**Task details:** Leaving out all images, return the entries below exactly.

**Input for this task:**

/---

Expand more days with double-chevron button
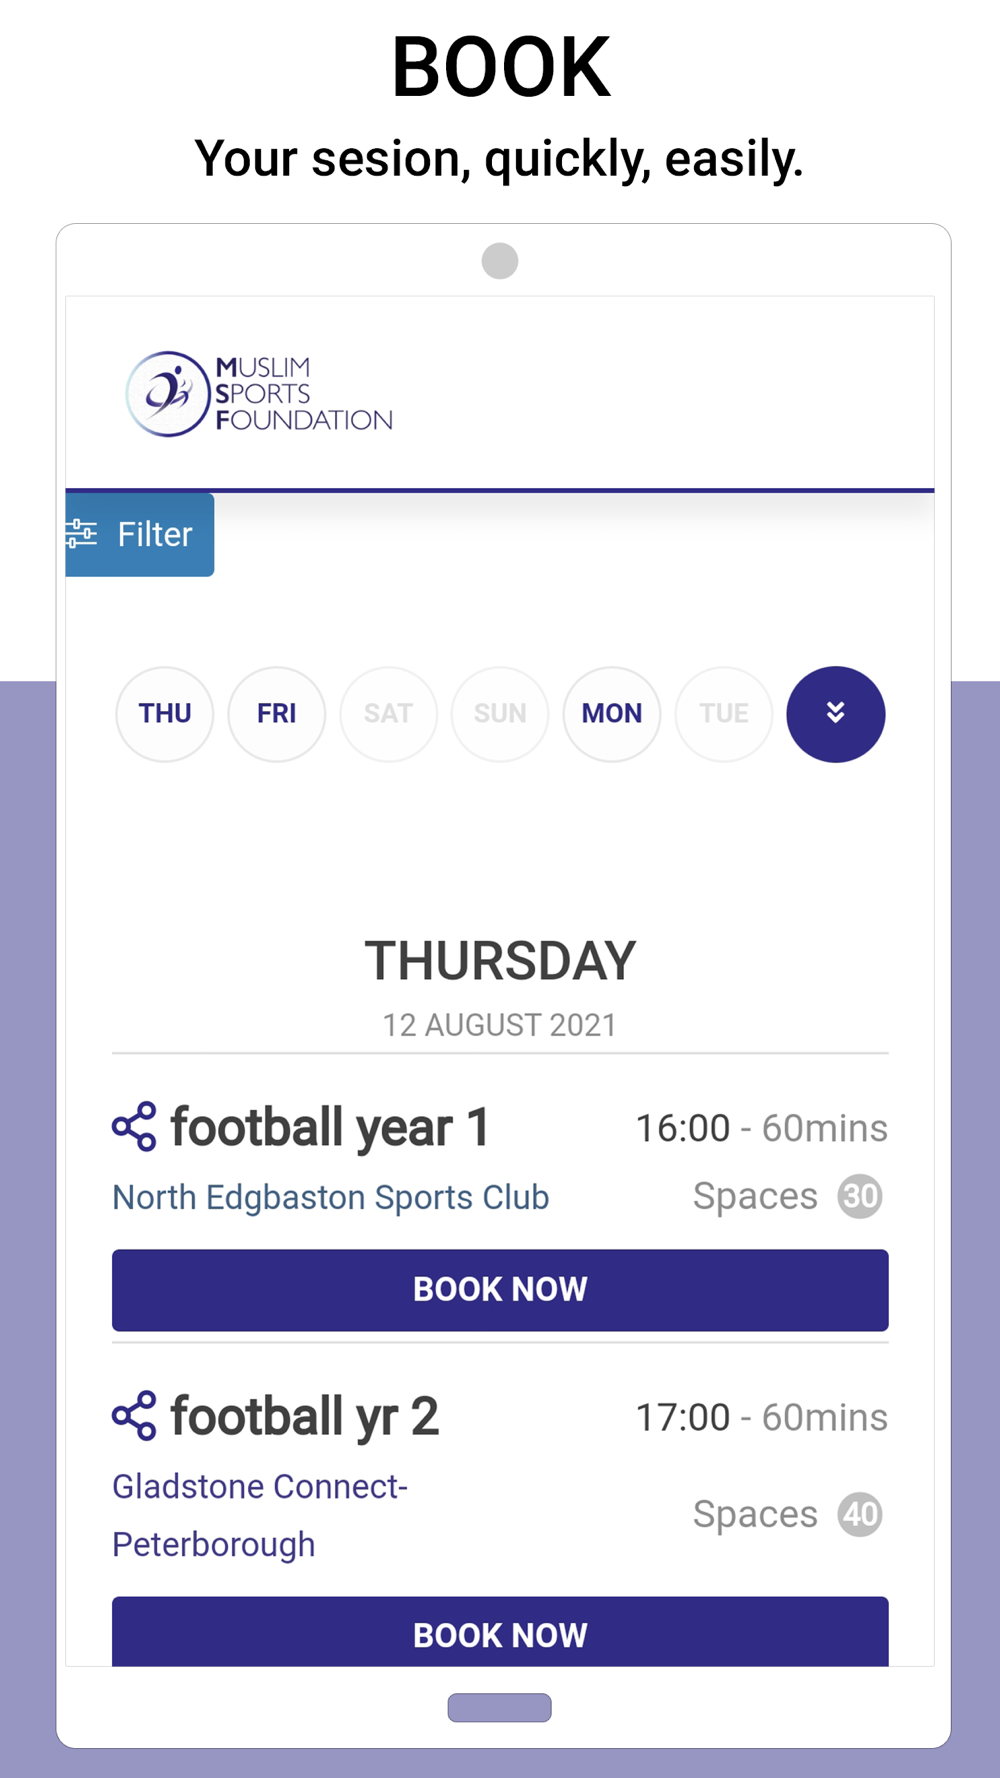The height and width of the screenshot is (1778, 1000). point(836,714)
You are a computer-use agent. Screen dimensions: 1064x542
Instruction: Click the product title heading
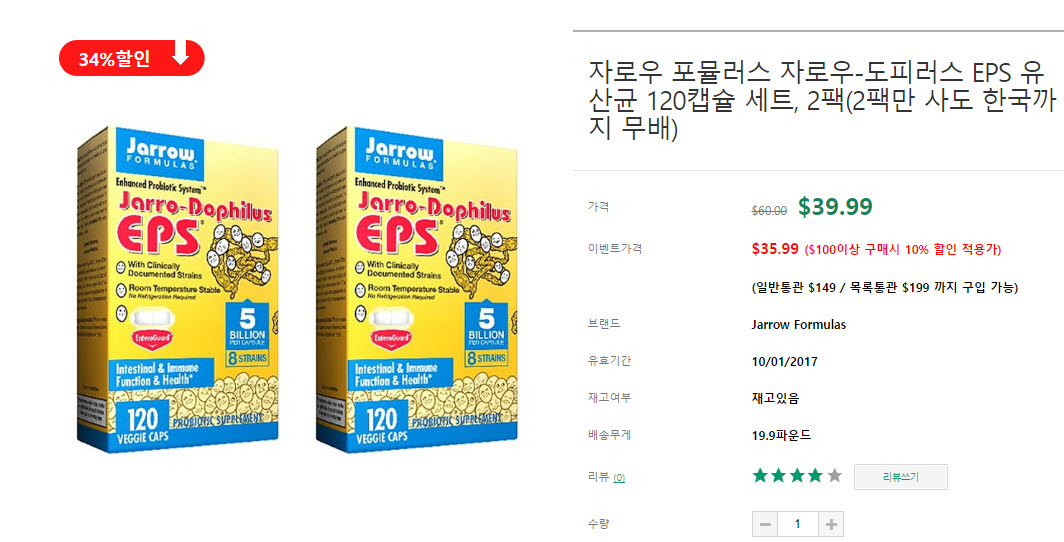tap(817, 100)
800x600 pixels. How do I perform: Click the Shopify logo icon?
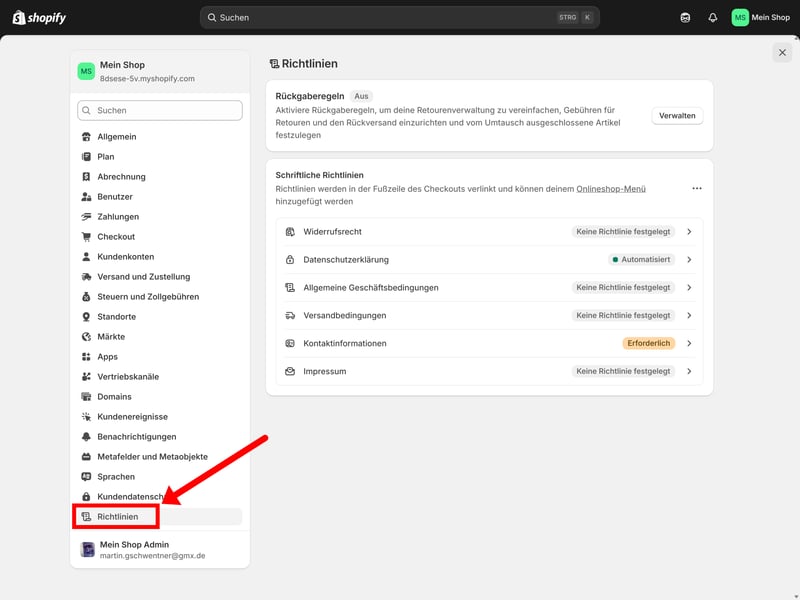coord(19,17)
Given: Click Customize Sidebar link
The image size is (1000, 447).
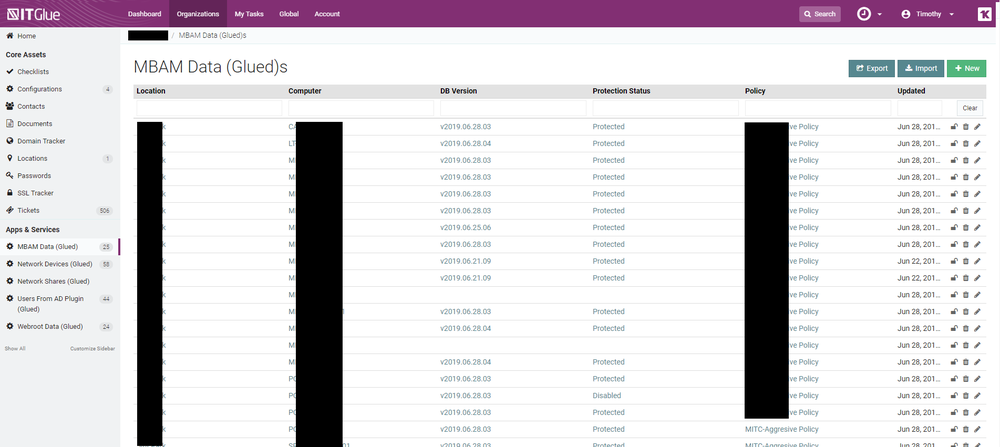Looking at the screenshot, I should (92, 348).
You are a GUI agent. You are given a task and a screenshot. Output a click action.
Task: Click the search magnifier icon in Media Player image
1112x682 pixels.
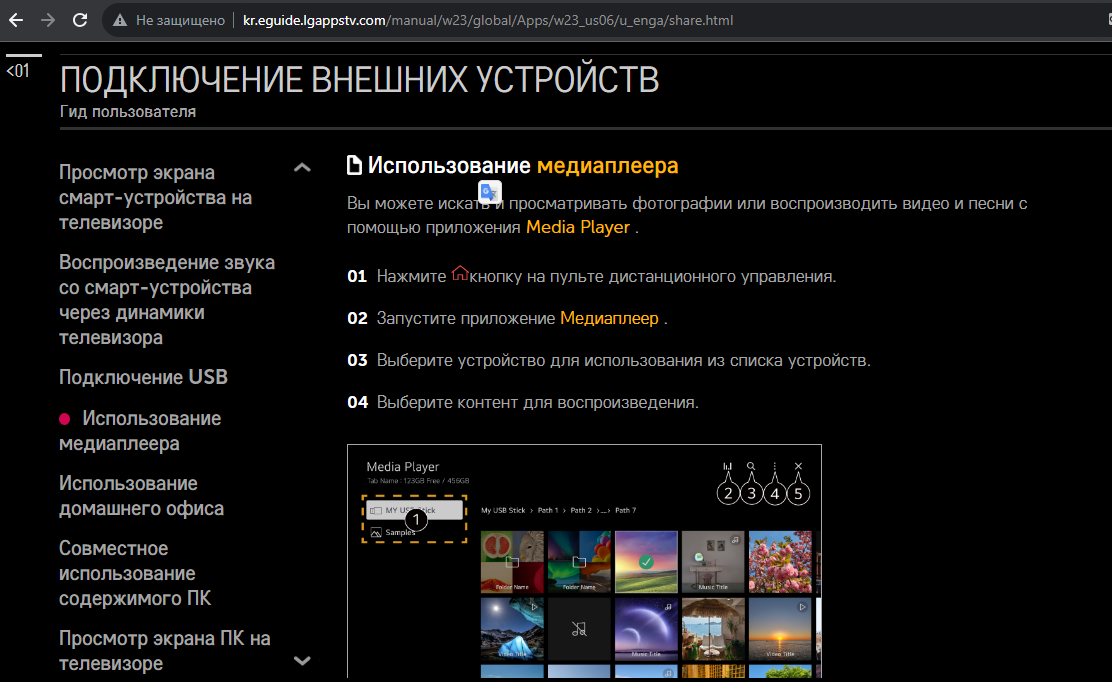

\---

**Result for this task:**
Expand more days with double-chevron button
The height and width of the screenshot is (1778, 1000). point(836,714)
You are a computer-use agent. Screen dimensions: 1064x542
Instruction: Click the product title heading
tap(817, 100)
800x600 pixels. How do I perform: Click the Shopify logo icon?
coord(19,17)
Given: Click Customize Sidebar link
The image size is (1000, 447).
Looking at the screenshot, I should (92, 348).
You are a GUI agent. You are given a task and a screenshot. Output a click action.
Task: Click the search magnifier icon in Media Player image
1112x682 pixels.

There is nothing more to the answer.